Victor Hugo auf Guernsey, 1. Teil: Exil

„Felsen der Freiheit“

Am 31. Oktober 1855 landet Victor Hugo auf Guernsey an. Auf dem „Felsen der Gastfreundschaft und der Freiheit“ lebt er 15 Jahre im Exil und in erbitterter Feindschaft zum Regime Napoléons III.

Bertall, Victor Hugo, 1867. Ausschnitt. Lizenz: PD-Art. Quelle: Wikimedia Commons
Bertall, Victor Hugo, 1867. Ausschnitt. Lizenz: PD-Art. Quelle: Wikimedia Commons.

Gut 25 Seemeilen vor der normannischen West­küste liegt im Ärmel­kanal die Insel Guernsey, dieser „Felsen der Gast­freund­schaft und der Freiheit, dieser Winkel der alten normannischen Erde, wo das edle, einfache Volk des Meeres wohnt“. So schreibt der Romantiker Victor Hugo 1866 in der Widmung seines Romans Die Arbeiter des Meeres an die Insel und ihre Bewohner:innen.

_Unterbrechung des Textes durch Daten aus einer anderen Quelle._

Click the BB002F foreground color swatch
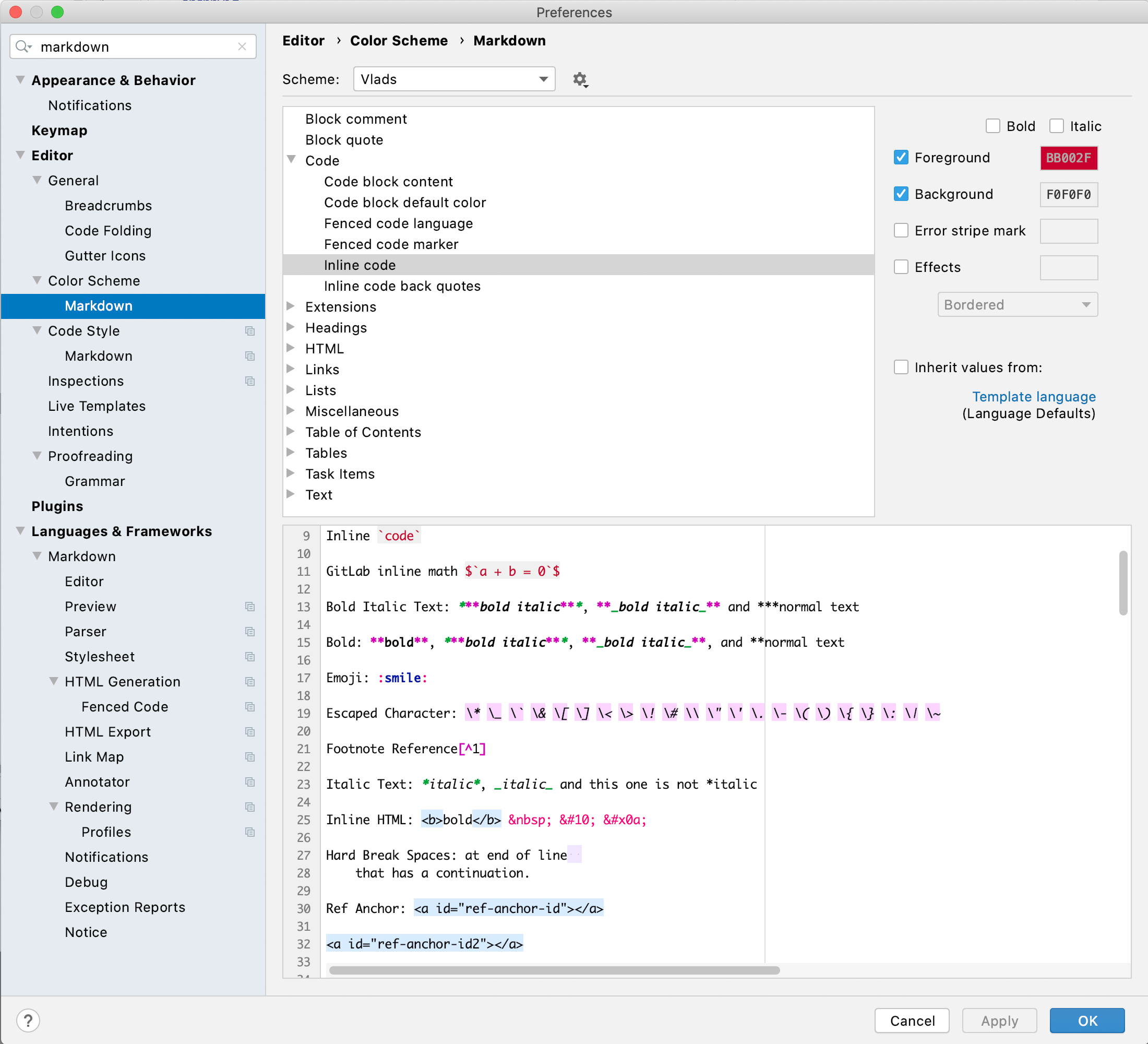1068,158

Elf Jahre zuvor, am 31. Oktober 1855, ist der berühmteste Schrift­steller Frankreichs im Haupt­hafen der Insel, Saint Peter Port, angelandet, zusammen mit seinem Sohn François-Victor und seiner langjährigen Geliebten und unermüdlichen Begleiterin Juliette Drouet.

Die 2½-stündige Überfahrt von Jersey durch die herbst­liche See ist aus­gesprochen unruhig gewesen; so unruhig, dass man erzählt, bei der Ausschiffung sei eine Kiste mit Manu­skripten des späteren Welt­bestsellers Les Miserables beinahe ans Meer verloren gegangen.

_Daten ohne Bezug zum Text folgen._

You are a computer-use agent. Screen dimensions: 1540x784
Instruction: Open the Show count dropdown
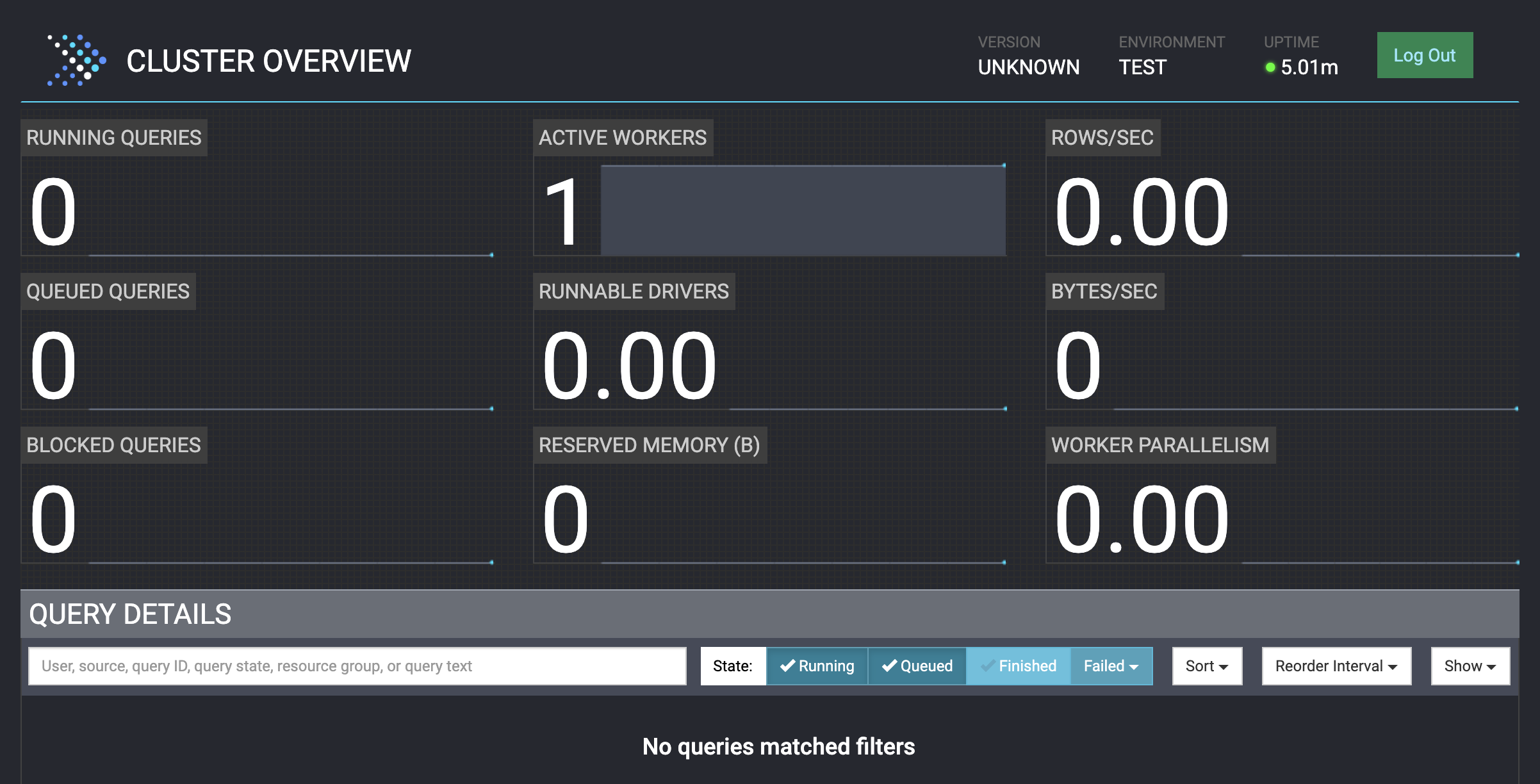click(1470, 666)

Castle Cornet am Hafen von Saint Peter Port. Foto: jvf
Castle Cornet am Hafen von Saint Peter Port. Foto: jvf.

Victor Hugo wird lange auf Guernsey bleiben (allerdings immer mal wieder durch Reisen unter­brochen): 15 Jahre des Exils. Es ist bereits der dritte Ort, an dem der Schrift­steller Zuflucht sucht vor dem Regime des französischen Diktators, der sich 1852 als Napoléon III. zum Kaiser der Franzosen machte.

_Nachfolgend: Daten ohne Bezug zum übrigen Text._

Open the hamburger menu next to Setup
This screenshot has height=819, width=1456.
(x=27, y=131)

Der Staatsstreich von 1851

In den frühen Morgenstunden des 2. Dezember 1851 hatte der Präsident der Französischen Republik, Charles-Louis-Napoléon Bonaparte, Truppen (60.000 Mann, heißt es) an strategisch wichtigen Plätzen von Paris auf­marschieren, Druckereien und das Gebäude der National­versammlung besetzen, führende Oppositionelle verhaften lassen.

Der Neffe des großen Napoléon hatte den Notstand aus­gerufen, die Auflösung der National­versammlung dekretiert, Neuwahlen und eine neue Verfassung angekündigt. Es war das Ende der Zweiten Französischen Republik, die ihn 1848 zum Präsidenten gewählt hatte.

Renversement de la République, coup d'État du 2 Décembre 1851: „Baudin, Volksvertreter, stirbt bei der Verteidigung der republikanischen Verfassung, geschändet von Louis-Napoléon-Bonaparte, der ihr die Treue geschworen hatte“. Zeitgenössischer Druck. Lizenz: PD-Art, Quelle: gallica.bnf.fr / BnF
Renversement de la République, coup d'État du 2 Décembre 1851: „Baudin, Volksvertreter, stirbt bei der Verteidigung der republikanischen Verfassung, geschändet von Louis-Napoléon-Bonaparte, der ihr die Treue geschworen hatte“. Zeitgenössischer Druck. Lizenz: PD-Art, Quelle: gallica.bnf.fr / BnF.

Victor Hugo, seit 1848 Abgeordneter der National­versammlung, ließ Plakate „An das Volk“ drucken und aushängen: „Louis-Napoléon ist ein Verräter! […] Zu den Waffen! Vive la République!“. In einer geheimen Sitzung der republikanischen Linken wurde Hugo in ein sieben­köpfiges Comité de Résistance gewählt, in einer weiteren Sitzung rief er mit einer wort­gewaltigen Rede zum bewaffneten Wider­stand auf.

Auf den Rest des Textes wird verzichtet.